BEGIN PROVIDED RECORDS

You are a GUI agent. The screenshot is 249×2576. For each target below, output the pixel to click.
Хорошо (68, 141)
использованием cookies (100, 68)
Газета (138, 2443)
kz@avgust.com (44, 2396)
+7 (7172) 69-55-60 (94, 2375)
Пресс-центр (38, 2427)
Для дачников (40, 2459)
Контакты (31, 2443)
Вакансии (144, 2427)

END PROVIDED RECORDS
BEGIN PROVIDED RECORDS

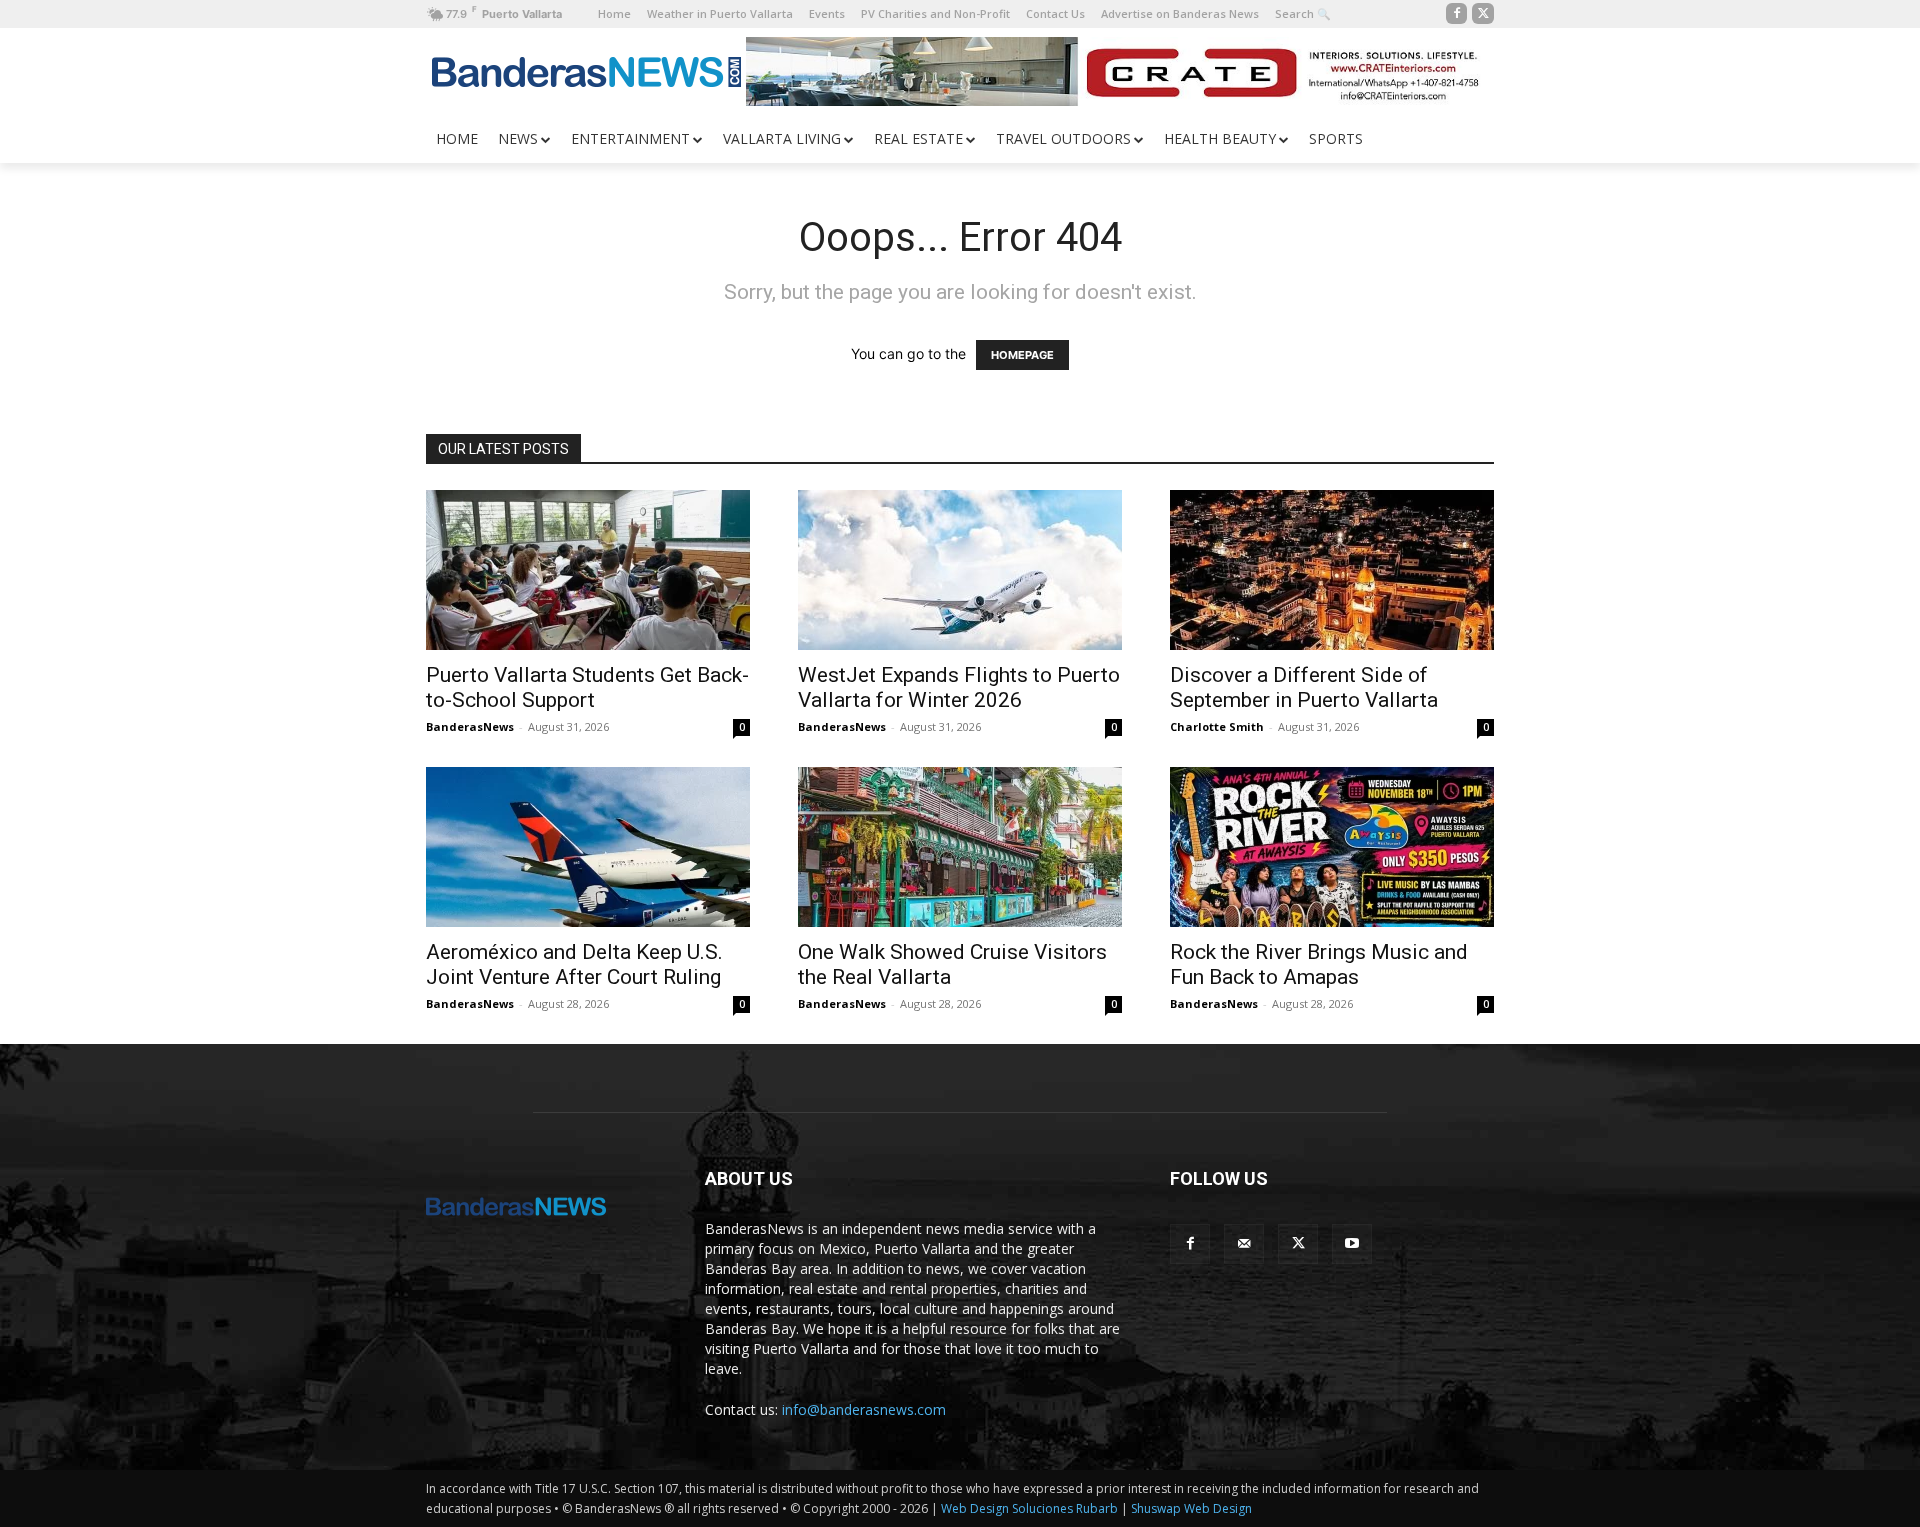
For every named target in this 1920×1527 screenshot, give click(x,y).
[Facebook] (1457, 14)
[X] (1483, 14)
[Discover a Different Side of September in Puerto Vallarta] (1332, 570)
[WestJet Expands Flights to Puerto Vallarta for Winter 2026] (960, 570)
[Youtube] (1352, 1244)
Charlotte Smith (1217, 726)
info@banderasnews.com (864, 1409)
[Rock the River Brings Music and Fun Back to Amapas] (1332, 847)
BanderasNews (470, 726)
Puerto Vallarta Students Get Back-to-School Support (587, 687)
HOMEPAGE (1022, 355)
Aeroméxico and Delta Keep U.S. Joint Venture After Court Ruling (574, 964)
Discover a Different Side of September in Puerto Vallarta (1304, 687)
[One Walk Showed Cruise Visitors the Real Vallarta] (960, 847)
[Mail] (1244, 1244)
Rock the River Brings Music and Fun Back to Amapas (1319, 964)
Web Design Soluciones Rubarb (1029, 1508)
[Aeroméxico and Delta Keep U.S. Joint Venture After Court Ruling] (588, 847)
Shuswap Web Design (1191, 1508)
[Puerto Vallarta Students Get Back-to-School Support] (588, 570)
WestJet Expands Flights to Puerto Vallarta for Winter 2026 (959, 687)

END PROVIDED RECORDS
BEGIN PROVIDED RECORDS

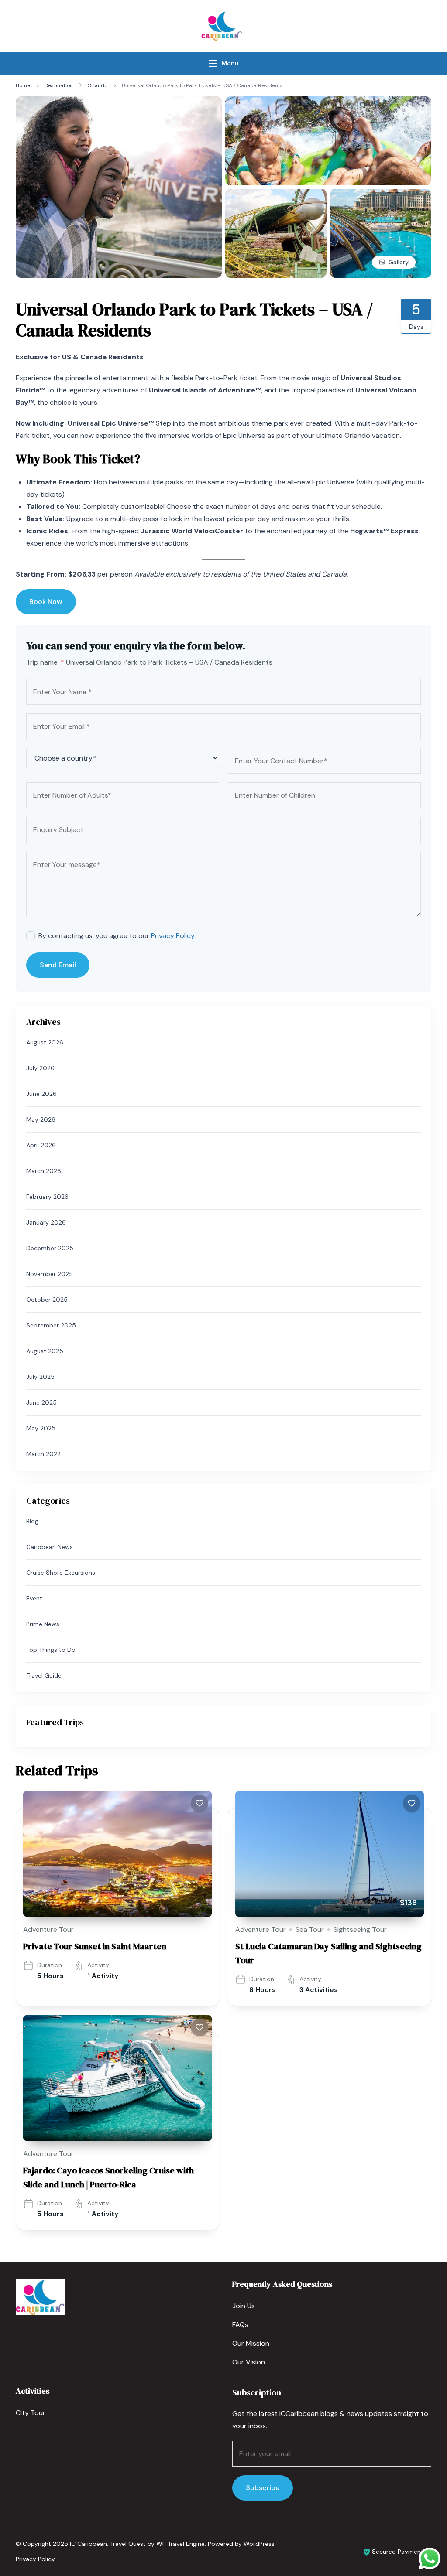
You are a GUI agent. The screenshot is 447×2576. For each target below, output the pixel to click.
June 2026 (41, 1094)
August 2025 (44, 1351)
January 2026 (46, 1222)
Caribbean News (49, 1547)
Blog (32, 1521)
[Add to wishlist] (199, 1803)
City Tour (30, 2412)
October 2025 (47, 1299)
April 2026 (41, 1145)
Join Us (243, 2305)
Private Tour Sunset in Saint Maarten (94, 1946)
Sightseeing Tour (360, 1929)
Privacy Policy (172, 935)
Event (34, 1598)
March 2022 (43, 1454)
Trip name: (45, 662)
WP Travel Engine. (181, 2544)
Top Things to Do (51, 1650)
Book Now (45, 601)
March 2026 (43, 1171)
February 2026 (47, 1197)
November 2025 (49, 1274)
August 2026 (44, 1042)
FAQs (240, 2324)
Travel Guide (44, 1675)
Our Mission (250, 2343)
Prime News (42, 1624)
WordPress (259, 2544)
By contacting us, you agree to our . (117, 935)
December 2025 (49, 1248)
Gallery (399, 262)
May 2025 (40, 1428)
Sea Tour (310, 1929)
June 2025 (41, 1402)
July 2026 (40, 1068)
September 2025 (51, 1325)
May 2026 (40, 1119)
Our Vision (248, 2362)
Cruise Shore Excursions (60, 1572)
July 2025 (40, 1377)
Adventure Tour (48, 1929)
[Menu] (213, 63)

END PROVIDED RECORDS

**WHAT IS EXPECTED:**
Copy word for word the stretch of entries above from the line that has "BanderasNews (470, 726)" through the line that has "[Aeroméxico and Delta", both ends included, and nothing outside it.

**ANSWER BOX:**
BanderasNews (470, 726)
Puerto Vallarta Students Get Back-to-School Support (587, 687)
HOMEPAGE (1022, 355)
Aeroméxico and Delta Keep U.S. Joint Venture After Court Ruling (574, 964)
Discover a Different Side of September in Puerto Vallarta (1304, 687)
[One Walk Showed Cruise Visitors the Real Vallarta] (960, 847)
[Mail] (1244, 1244)
Rock the River Brings Music and Fun Back to Amapas (1319, 964)
Web Design Soluciones Rubarb (1029, 1508)
[Aeroméxico and Delta Keep U.S. Joint Venture After Court Ruling] (588, 847)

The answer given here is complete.